*** DATASET RECORDS ***
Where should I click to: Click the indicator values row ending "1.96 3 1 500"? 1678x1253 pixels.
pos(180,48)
***
*** DATASET RECORDS ***
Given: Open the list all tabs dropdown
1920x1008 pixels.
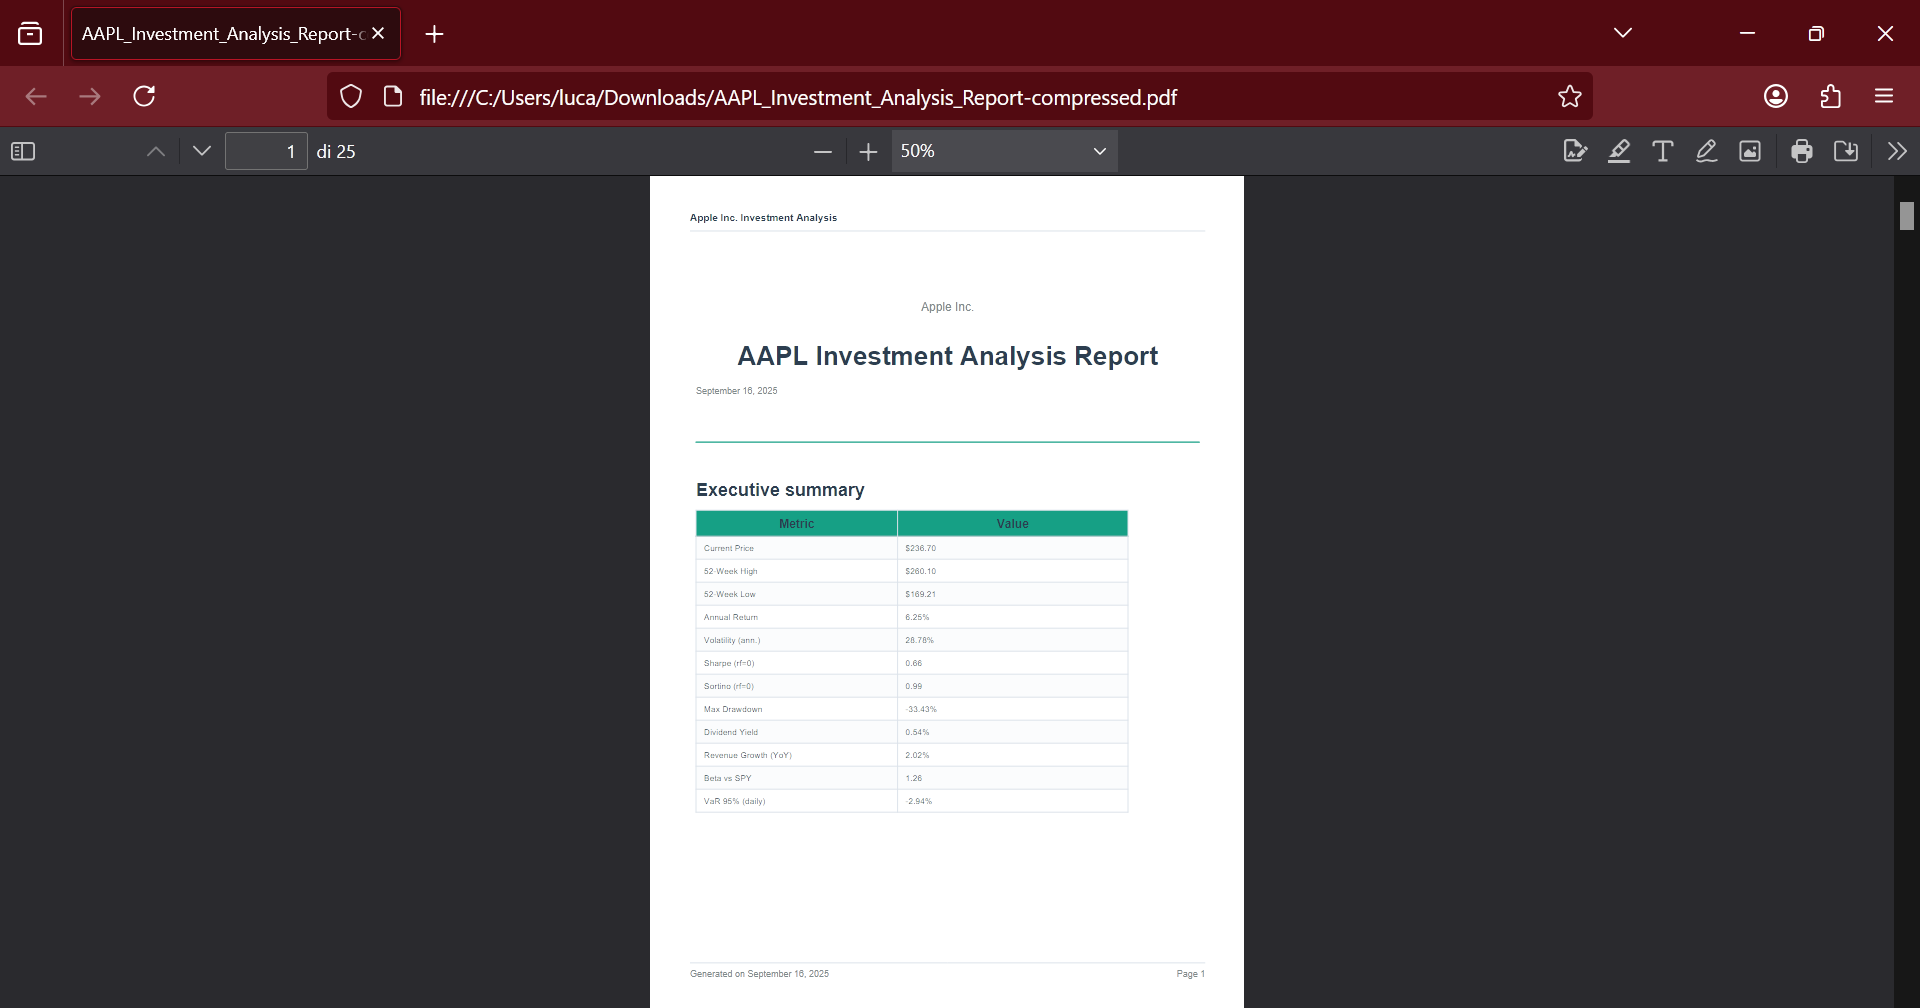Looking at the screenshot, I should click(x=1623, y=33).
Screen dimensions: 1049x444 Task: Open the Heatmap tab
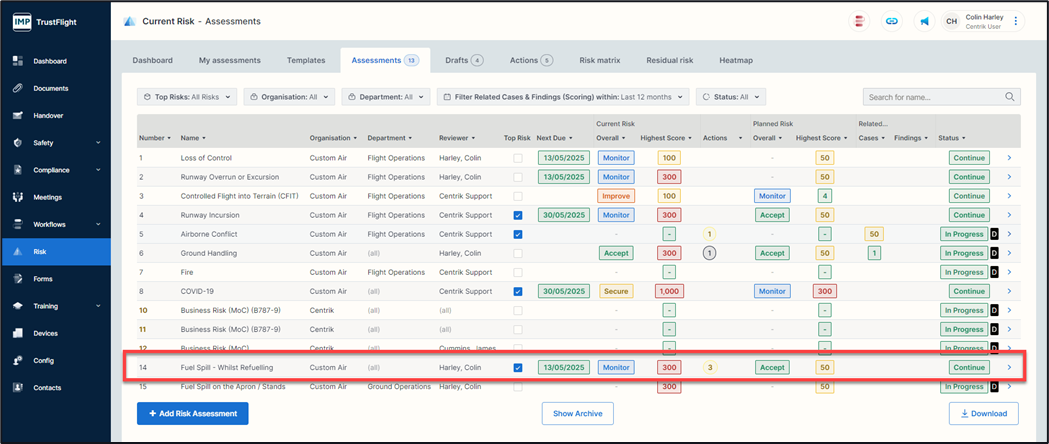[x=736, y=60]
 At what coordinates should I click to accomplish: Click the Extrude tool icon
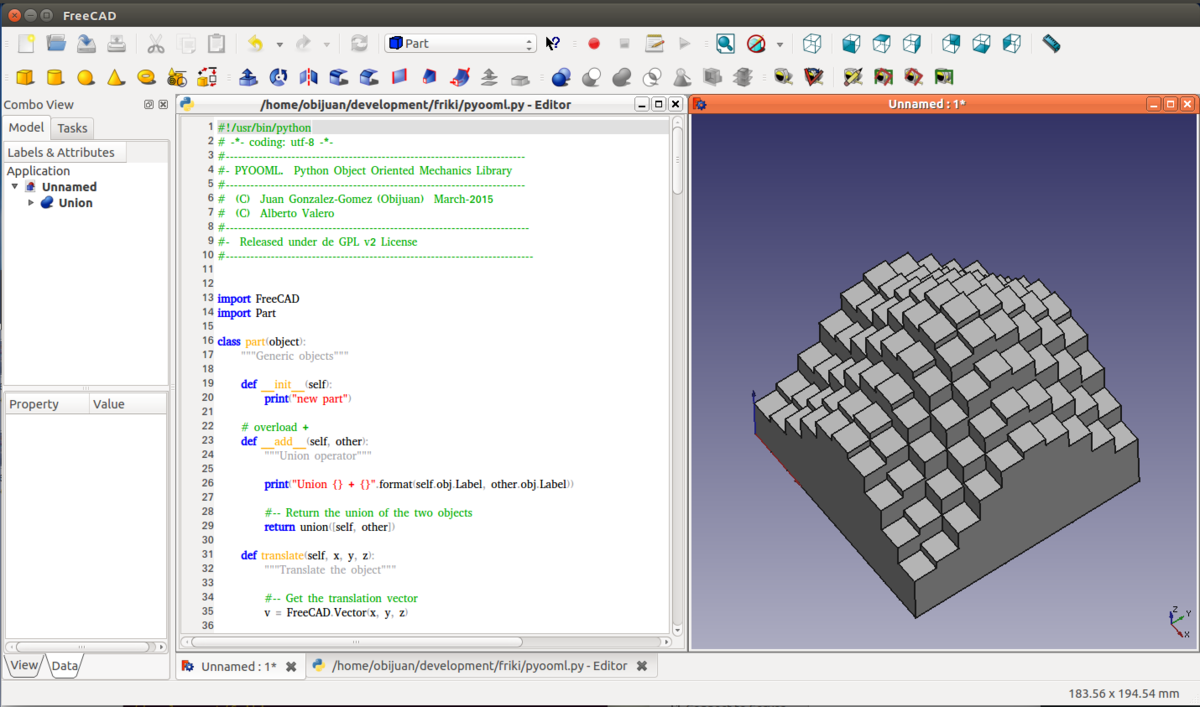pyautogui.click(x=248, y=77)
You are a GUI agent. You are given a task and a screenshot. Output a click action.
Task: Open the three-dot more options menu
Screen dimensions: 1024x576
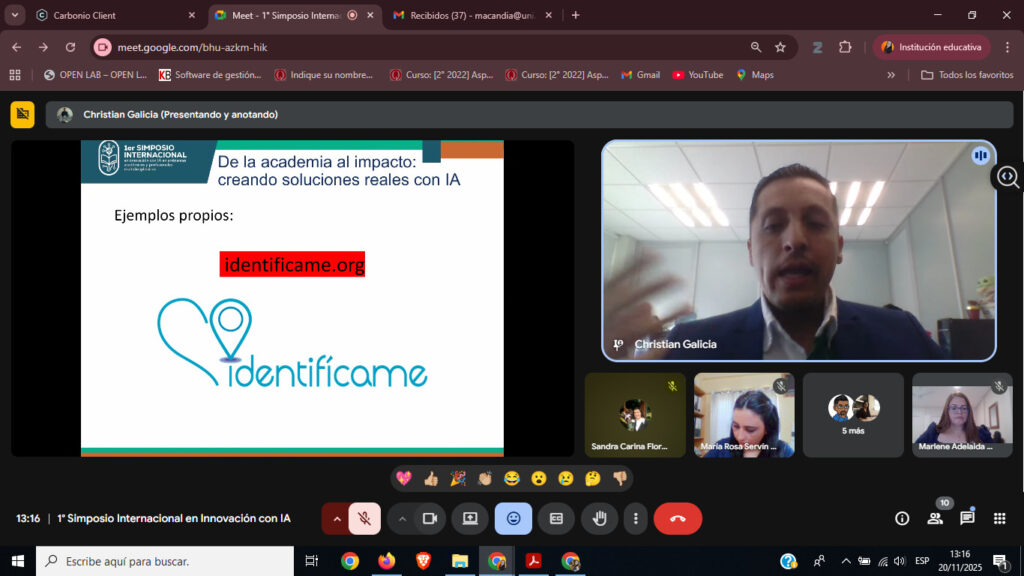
***
What you return must match, character for character, the lines above from the one with "At what coordinates" through the one with "Screen dimensions: 1024x576", minus any pictures.

 At what coordinates should I click to accomplish: Click the Extrude tool icon
pyautogui.click(x=248, y=77)
You are a GUI agent. You are given a task and a screenshot. Output a click action.
Task: Open the three-dot more options menu
Screen dimensions: 1024x576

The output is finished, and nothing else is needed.